Asus ROG Zenith Extreme Alpha Review

Written by Antony Leather

March 13, 2019 | 15:30

Tags: #2nd-gen-ryzen-threadripper #socket-tr4 #threadripper #x399

Companies: #amd #asus

Overclocking

Starting with our Threadripper 2950X, the board was happy to sit at 4.25GHz with our usual vcore of 1.425V, with scope for reducing this depending on just how you end up in the silicon lottery. This is 50MHz faster than the MSI board, too, and even here the VRM fans didn't spin up thanks to the sensors staying below 60°C. We managed to lower voltage to 1.4V, but below this resulted in some stability issues in our longer multi-threaded benchmarks, while the Gigabyte board seemed happy at 1.375V at the same frequency.

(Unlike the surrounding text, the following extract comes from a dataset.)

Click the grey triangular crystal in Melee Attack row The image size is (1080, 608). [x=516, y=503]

The 32-core Threadripper 2990WX reached 4.1GHz using 1.4V, and this was the only configuration that saw the VRM fans spin up.

Performance Analysis

The audio performance was exemplary, and you simply won't find a better-performing onboard audio solution with noise and dynamic range measured at -114.4dBA and 114.3dBA respectively and a THD of 0.0017 - all chart-topping results. There were no issues to report with the storage benchmarks, and all of the eight SATA 6Gbps ports are powered by the X399 chipset, so there's no need to watch where you connect SATA SSDs.

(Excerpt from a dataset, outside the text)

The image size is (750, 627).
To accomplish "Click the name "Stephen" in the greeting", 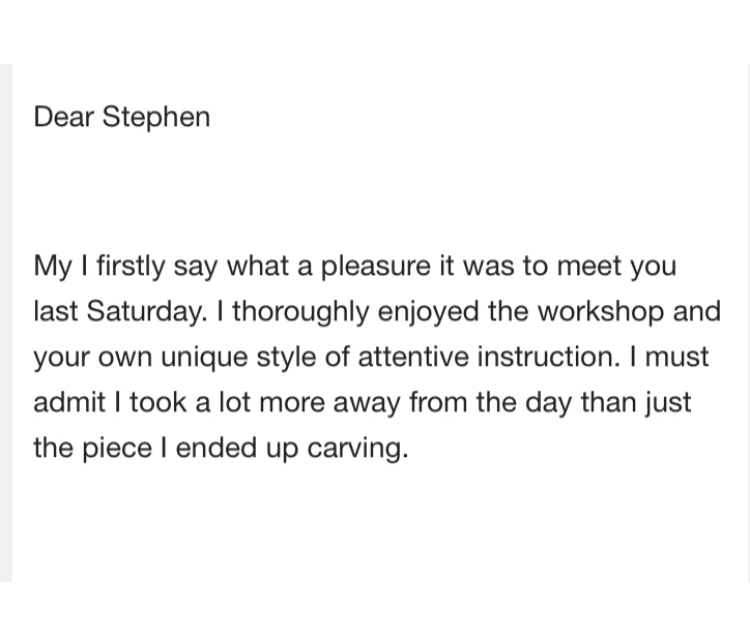I will point(156,117).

As per usual, there wasn't much difference between the boards in our game and content creation benchmarks, although the MSI MEG X399 Creation was a little quicker in Cinebench R15. Unshackling the Gigabyte X399 Aorus Xtreme's Precision Boost Overdrive limits also saw it perform better than the Asus board at stock speed, but the two boards performed similarly without tweaking anything other than the XMP profile. Power consumption isn't really owned by any particular board; at idle the MSI MEG X399 Creation offered the lowest numbers while when loaded the Asus board offered a lower stock-speed result than the MSI board and a lower overclocked result compared to the Gigabyte board, sitting at 564W.

Conclusion

In terms of performance, the Asus ROG Zenith Extreme Alpha is certainly more consistent than the Gigabyte board, at least when we tested it a while back, and overall we consider it on par with the excellent MSI MEG X399 Creation. This means that Asus has done what was needed here and made the new Zenith board a force to be reckoned with amongst the competition. Out of the box the MSI board has a better storage arrangement with more M.2 ports, plus it has 10 fan headers as standard meaning that despite Asus' inclusion of the fan-expansion card it still doesn't offer much more here than the MSI board overall. The same isn't true for the RGB lighting, though, where Asus rules supreme, plus you get 10 Gigabit Ethernet too. As a result, we can't say one is substantially better than the other - it will likely come down to personal choice. With a £50 lower price, the MSI board is perhaps better value, but we can see plenty of reasons why you'd still want the Asus ROG Zenith Extreme Alpha to sit at the heart of your Threadripper system.